98. Plaintiff Tribe seeks a declaration that Defendants are operating the Central and Southern Florida Project in a discriminatory manner that does not provide the Miccosukee people and the Miccosukee Tribe of Indians, and the Tribal Everglades, with equal protection of the laws and an injunction against doing so.
Id. at 16, 22–23, ¶¶ 60–61, 94–98.
The Corps responded to the complaint with a motion to dismiss for failure to state a claim for relief. Fed.R.Civ.P. 12(b)(6). The gist of its motion was that whatever rights the Tribe possesses are expressed in the Lease Agreement and the Trustee Deed and are subject to provisions in those agreements—which provide that easements held by the SFWMD and the Corps are superior to the Tribe's rights of use and enjoyment of the Leased Land and the Reservation Land. According to the Corps, those easements essentially rendered it immune from the Tribe's suit for injunctive relief from the flooding of tribal lands. As a fallback position, the Corps argued that the Tribe had unsuccessfully asserted the same claims in previous lawsuits, and therefore the claims were barred by the doctrine of collateral estoppel. The Tribe responded to the motion to dismiss by asserting, first, that the easements did not give the Corps an unfettered right to flood its property and, second, that collateral estoppel did not bar the claims.

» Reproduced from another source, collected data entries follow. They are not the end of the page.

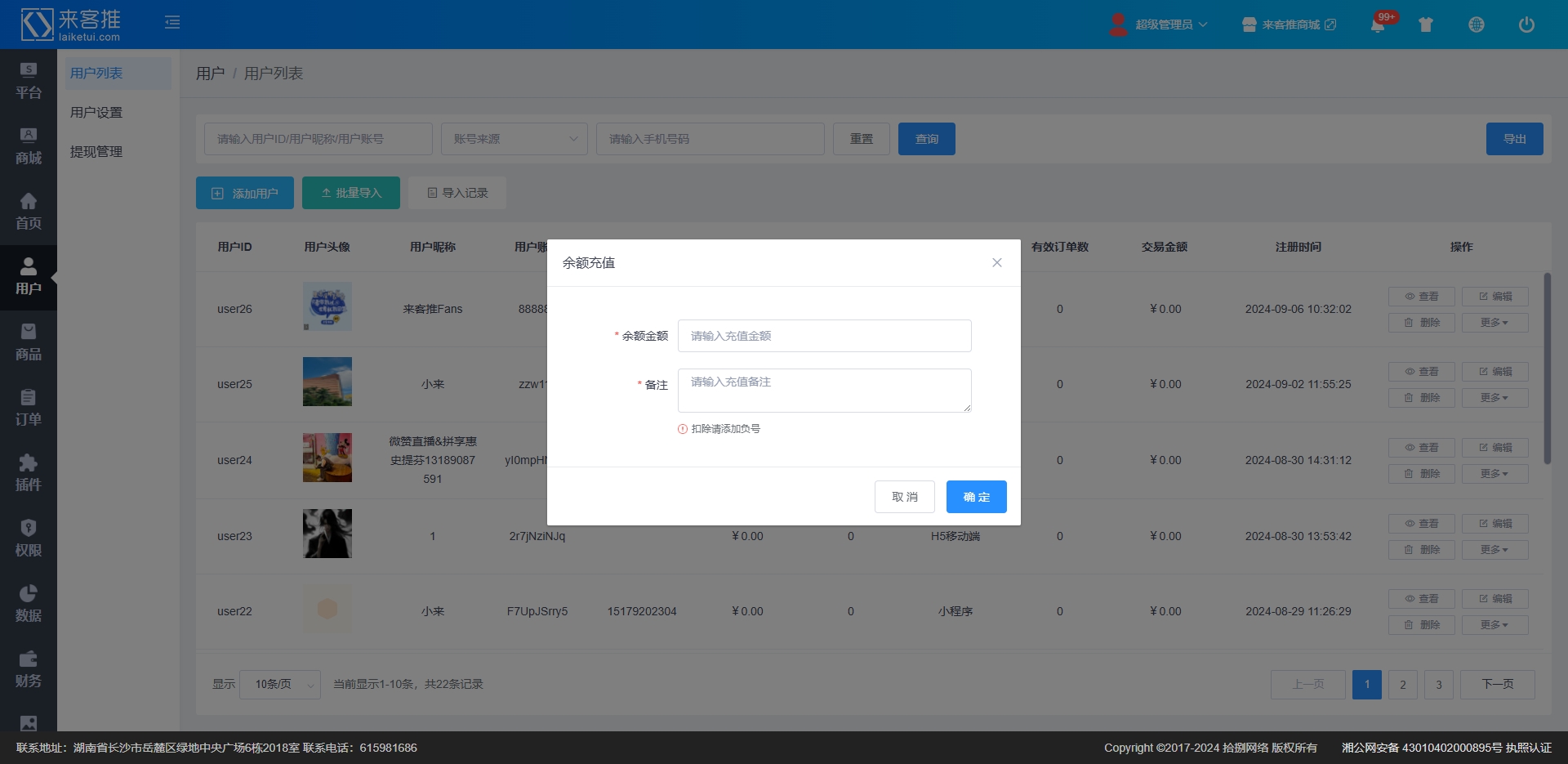
Task: Click the 确定 button in the dialog
Action: click(x=976, y=497)
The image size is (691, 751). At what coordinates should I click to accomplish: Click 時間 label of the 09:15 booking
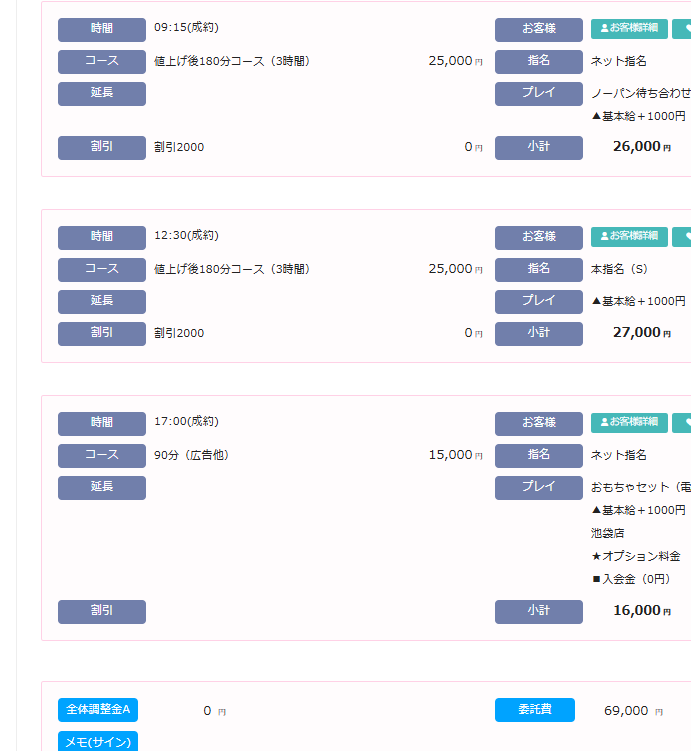tap(102, 29)
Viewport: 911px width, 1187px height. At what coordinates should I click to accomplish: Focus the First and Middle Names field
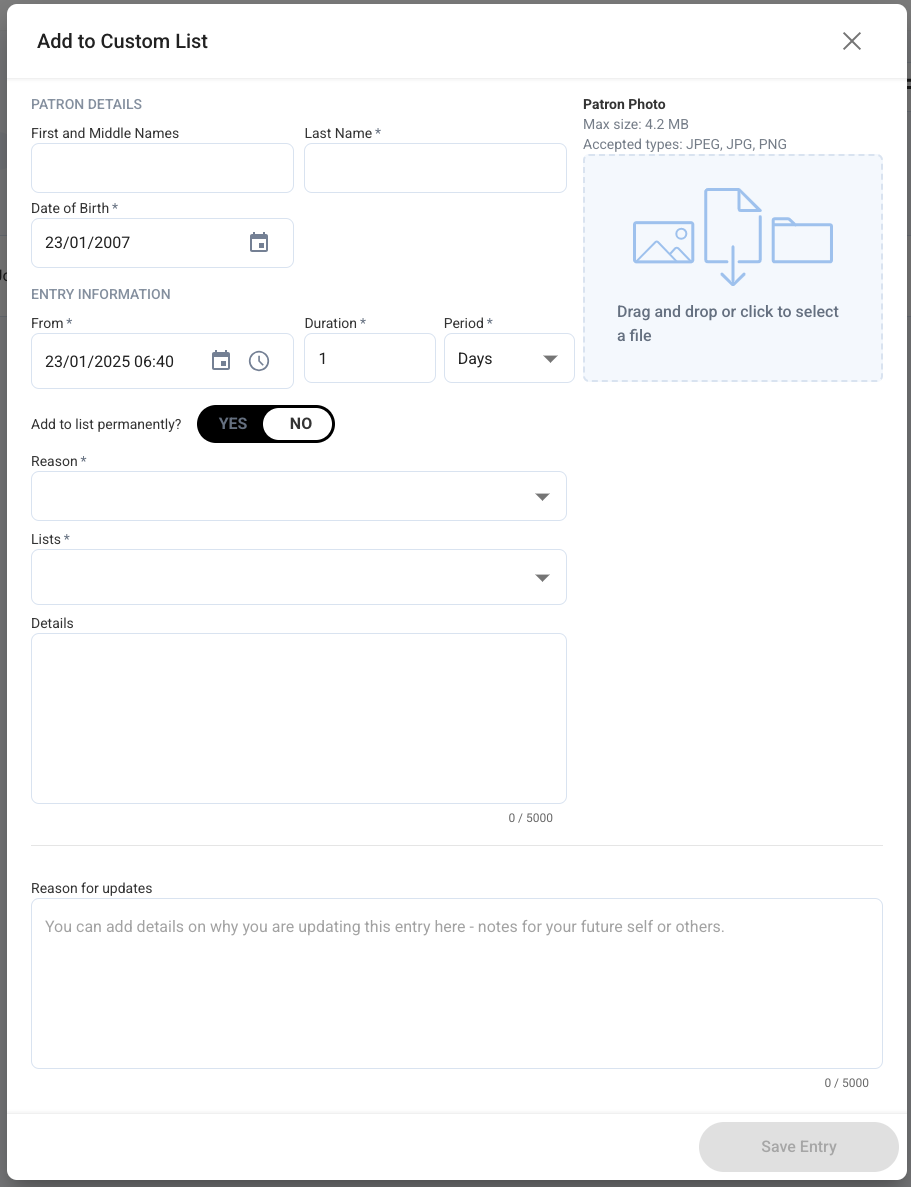click(x=162, y=168)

The District Court granted the Corps's motion to dismiss as to Counts I, II, and III, but denied the motion as to Count IV. The court concluded that Count I failed to state a claim for relief because “the precedents of [the District Court for the Southern District of Florida] concerning the Miccosukee Tribe's ability to bring claims under the [FILCSA, i.e., the Lease Agreement and the Trustee Deed] challenging the water levels in the Leased Area or WCA 3A so clearly bar Plaintiff's claim that this Court finds that this claim is frivolous.” Record, no. 37, at 4–5 (citing Miccosukee, 980 F.Supp. at 461–62). Moreover, the District Court held that dismissal was warranted because ¶ 6 of the Lease Agreement and § 8 of the FILCSA provide that the Tribe's rights to the lands within the WCA 3A “are subservient to, and cannot interfere with, the rights and duties of the Corps and the SFWMD to raise or lower the water levels in the Leased Lands and WCA 3A.” Id. at 4.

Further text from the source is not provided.